Mauer targets the unique end-of-war exigencies that are endemic to contemporary wars, addressing specifically the challenges that confront military leaders, lawyers, and combatants in establishing just conduct. Mauer illustrates how the jus in bello offers inadequate guidance for military action in the liminal space between the cessation of open hostility and the creation of secure peace. To fill this vacuum, Mauer suggests the creation of a new military code of conduct that is carefully molded in response to the ambiguities of the transitional environment. Drawn in parallel to the values that instruct military prosecutors, this code aims to provide principled and procedural guidance for military operations that are distinct from the jus in bello and more amenable to the achievement of postwar peace.
In the final chapter, Philpott offers the evocative claim that we would do well to reimagine our understanding of post bellum operations. Beyond the rights-based, liberal conceptions that inhere in dominant forms of transitional justice, he suggests we adopt an understanding of justice as reconciliation. Drawing from the Abrahamic religious traditions, Philpott explores reconciliation as a distinct framework for peace, one in which notions of mercy and forgiveness, for example, offer a more capacious and potentially effective avenue for establishing just peace. With a highly detailed and concrete application to the case of Iraq, Philpott illuminates how political reconciliation can both complement and supplement theories of transitional justice. Punishment, for instance, is not reduced to the juridical mathematics of exacting what is due, but is understood restoratively. Crimes are not simply violations of the law, they are more centrally a breakdown of relations.
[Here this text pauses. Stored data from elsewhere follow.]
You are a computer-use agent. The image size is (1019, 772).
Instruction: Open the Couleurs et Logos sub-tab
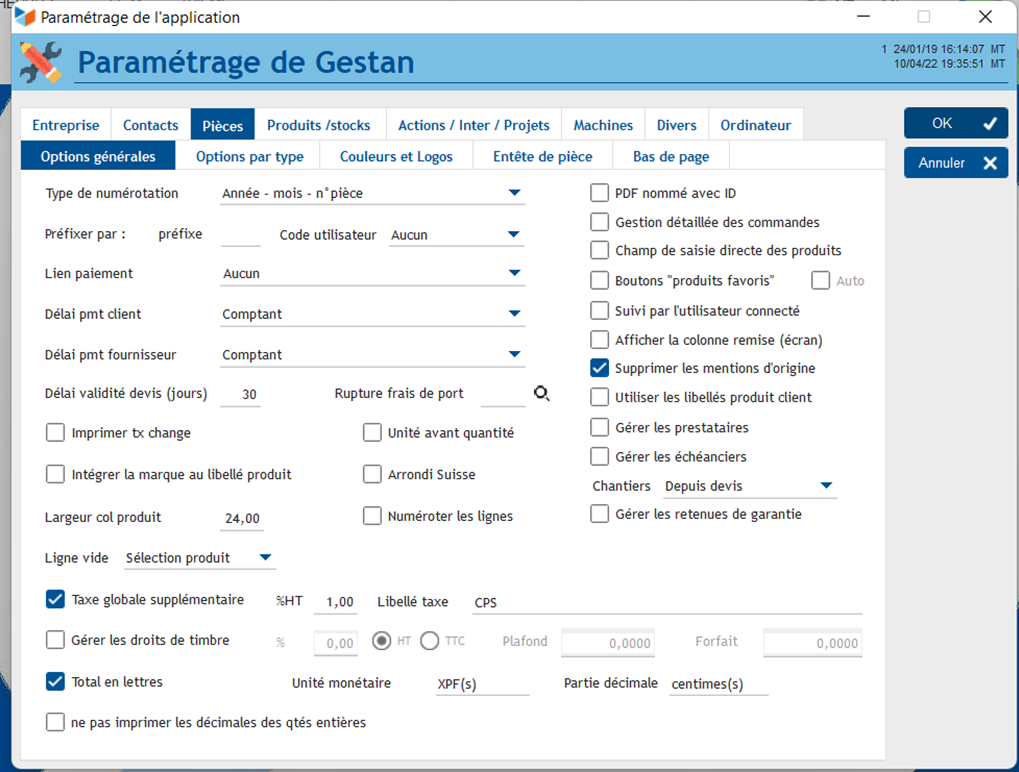pos(396,156)
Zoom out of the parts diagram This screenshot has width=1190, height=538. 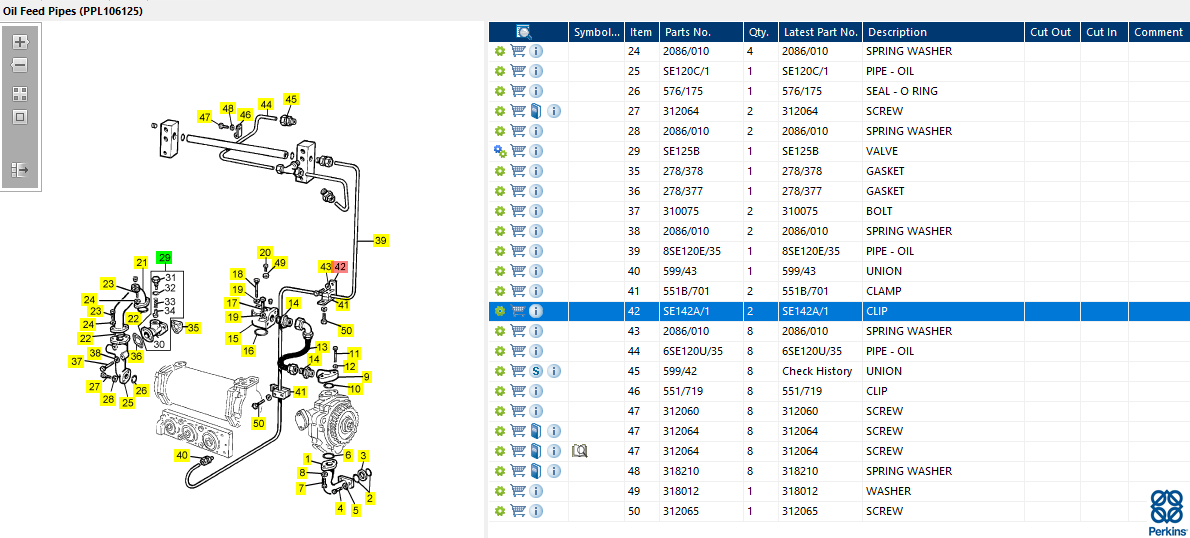(19, 65)
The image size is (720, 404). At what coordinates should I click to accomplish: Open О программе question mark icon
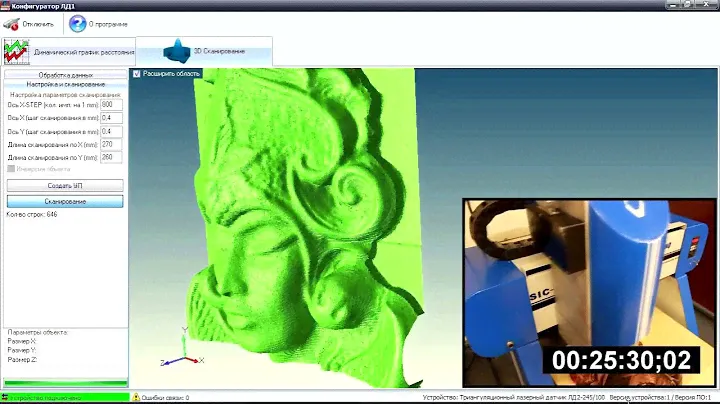[x=77, y=23]
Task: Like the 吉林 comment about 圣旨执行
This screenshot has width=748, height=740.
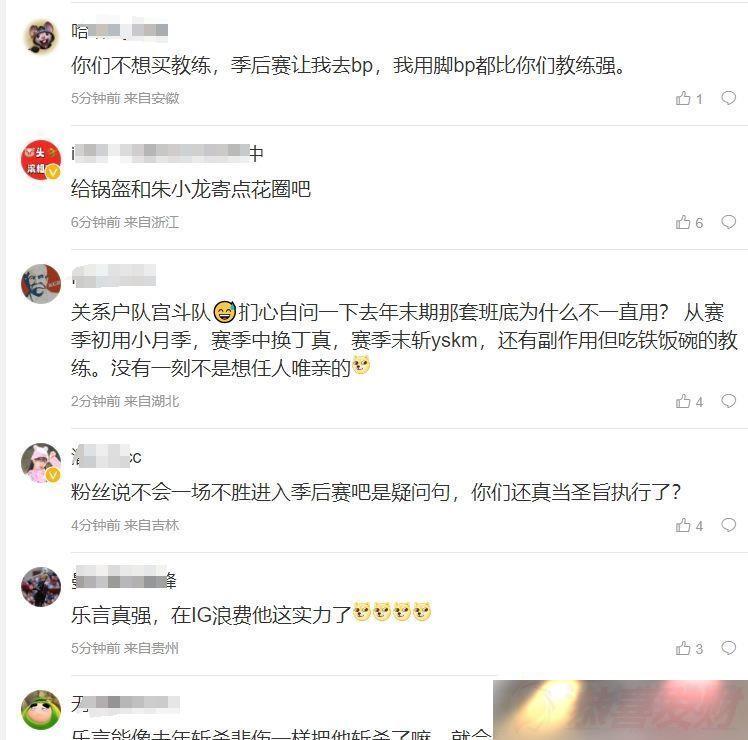Action: point(689,525)
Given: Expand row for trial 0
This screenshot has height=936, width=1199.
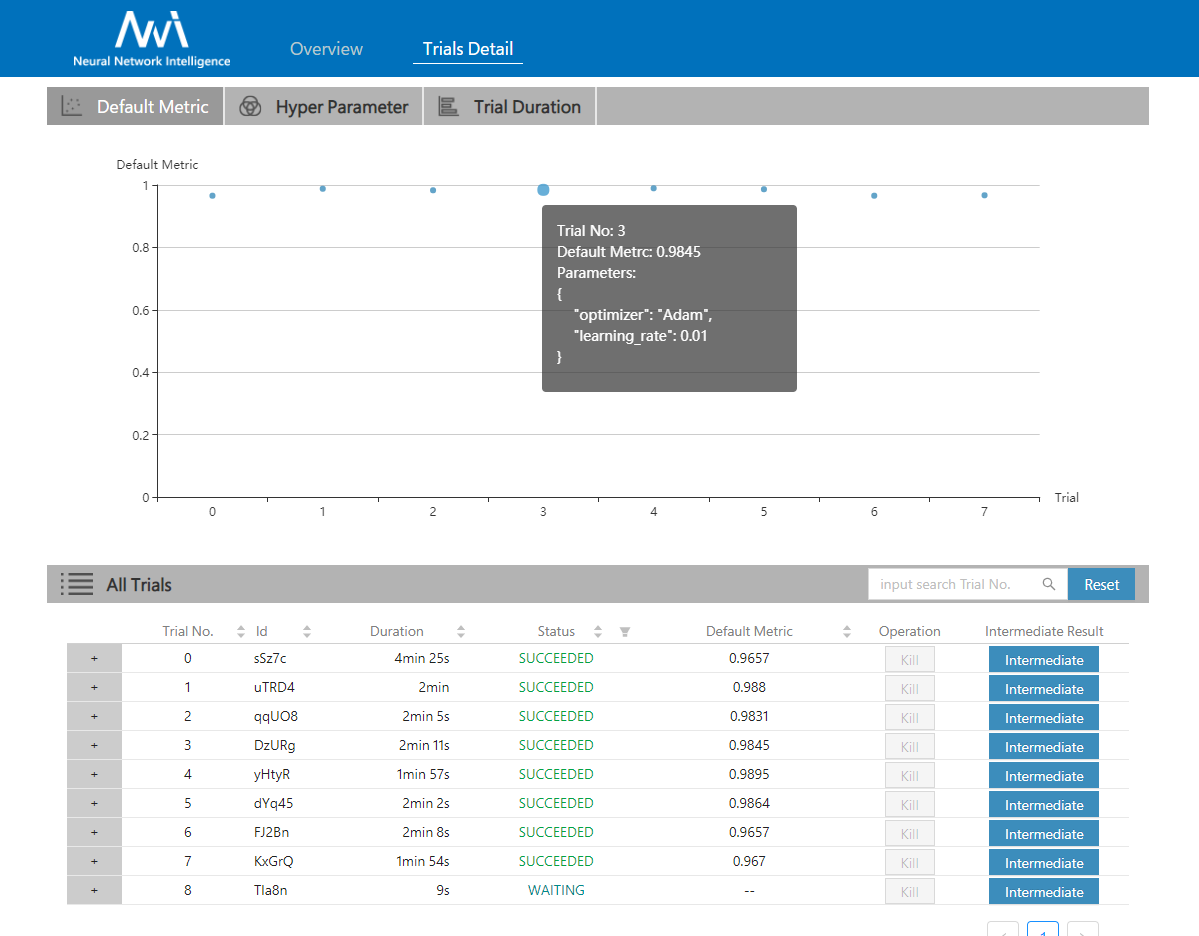Looking at the screenshot, I should tap(94, 659).
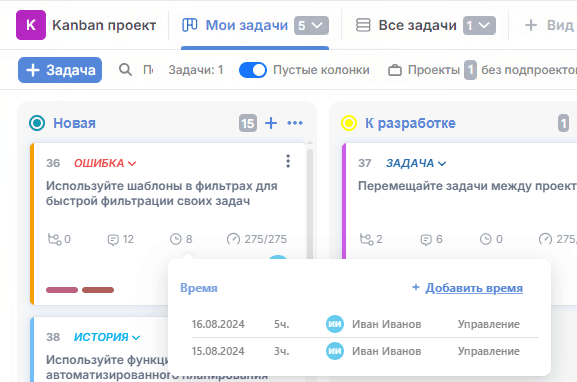Screen dimensions: 577x382
Task: Click the pink label swatch on task 36
Action: pos(62,290)
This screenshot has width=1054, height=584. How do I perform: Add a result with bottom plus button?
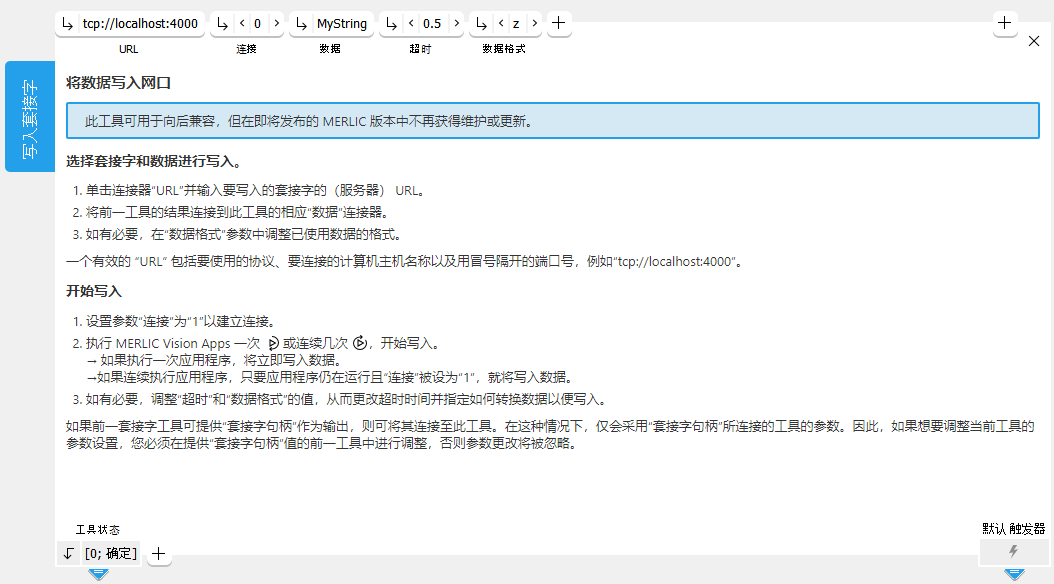pyautogui.click(x=158, y=553)
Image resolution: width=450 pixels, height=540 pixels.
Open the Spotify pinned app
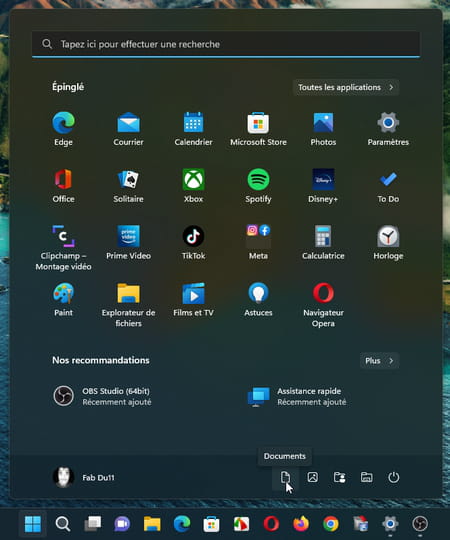coord(258,186)
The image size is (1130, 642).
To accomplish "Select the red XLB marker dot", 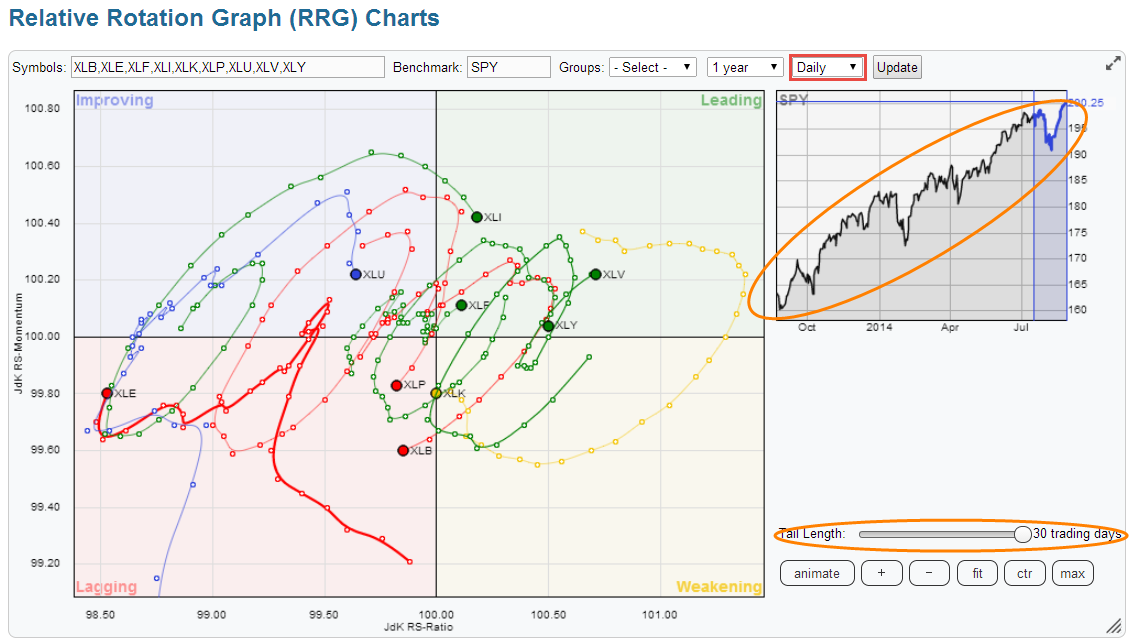I will click(x=403, y=450).
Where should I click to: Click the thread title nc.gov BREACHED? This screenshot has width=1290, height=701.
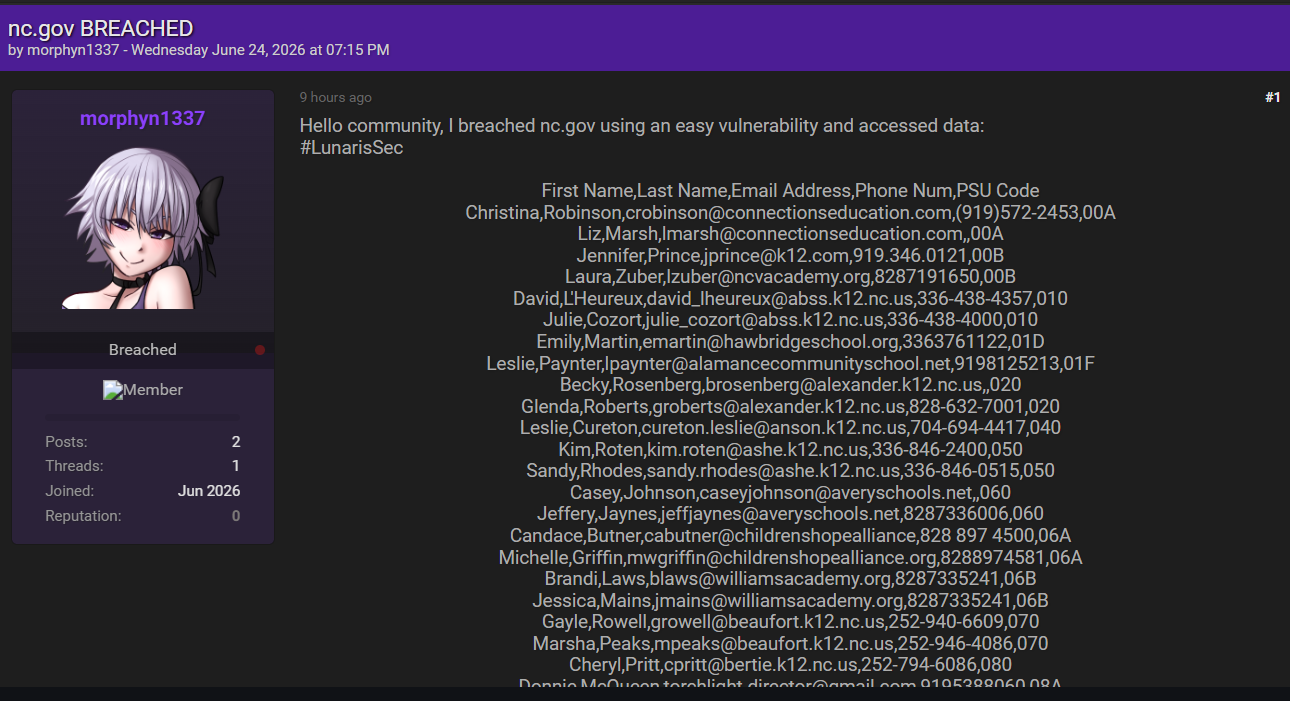(x=101, y=29)
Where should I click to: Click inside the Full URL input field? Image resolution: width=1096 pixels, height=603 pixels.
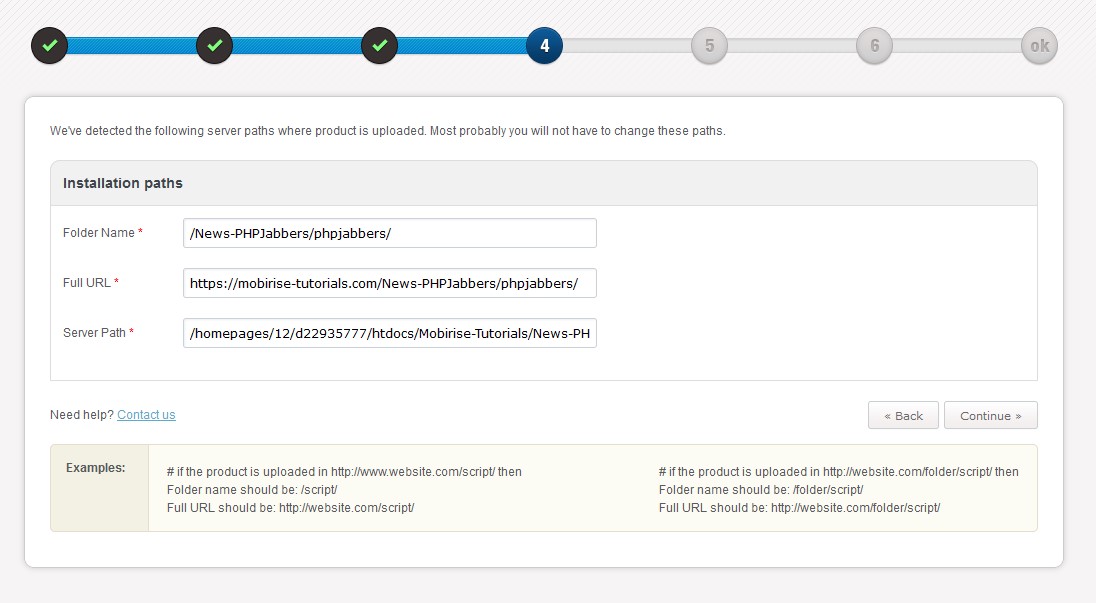click(388, 283)
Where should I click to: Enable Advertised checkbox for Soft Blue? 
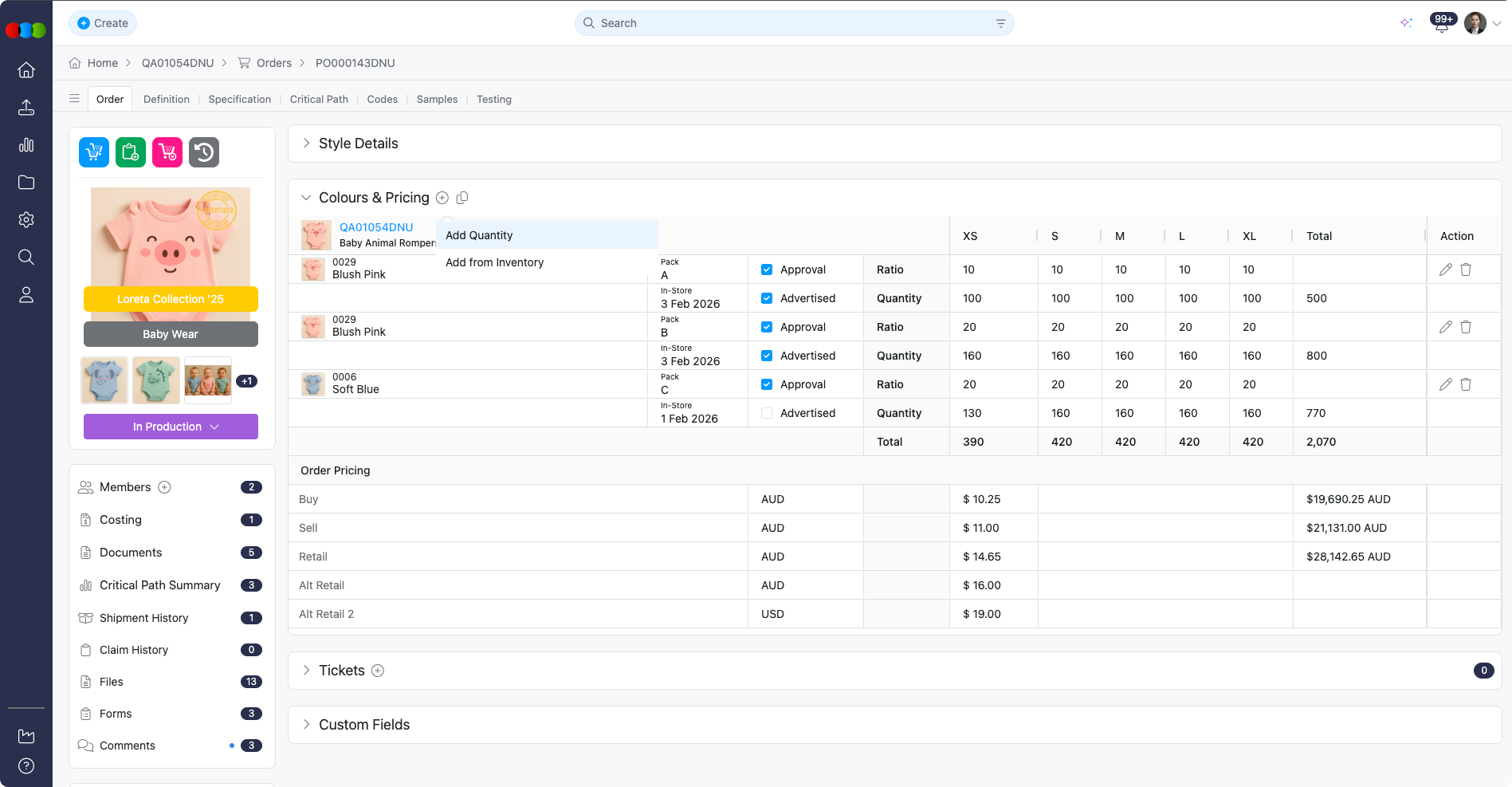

Restorative punishment responds to such crimes through the lens of healing wounds and healing relations, and punishments must be tailored to this end. In this view, if the end of war is to be both peace and justice, then we must aspire to more than the oft-shortsighted claims for rights and legalistic equality, and further address the deeper fissions and diseases that beget wars and failed relationships.
Taken together, these chapters illuminate the many gaps between conventional thinking on the ethics and laws of war, and the ways in which our understanding of war must adapt to the current realities, lest endless wars continue to devastate. Our hope is that this volume might reorient the conversation to better suit the demands of the lived experience of enduring war: sociologically, politically, militarily, and personally. Perhaps the weight of war can be better measured on scales that match its gravity, in metrics calibrated by emotion, institution, and godlike powers of destruction.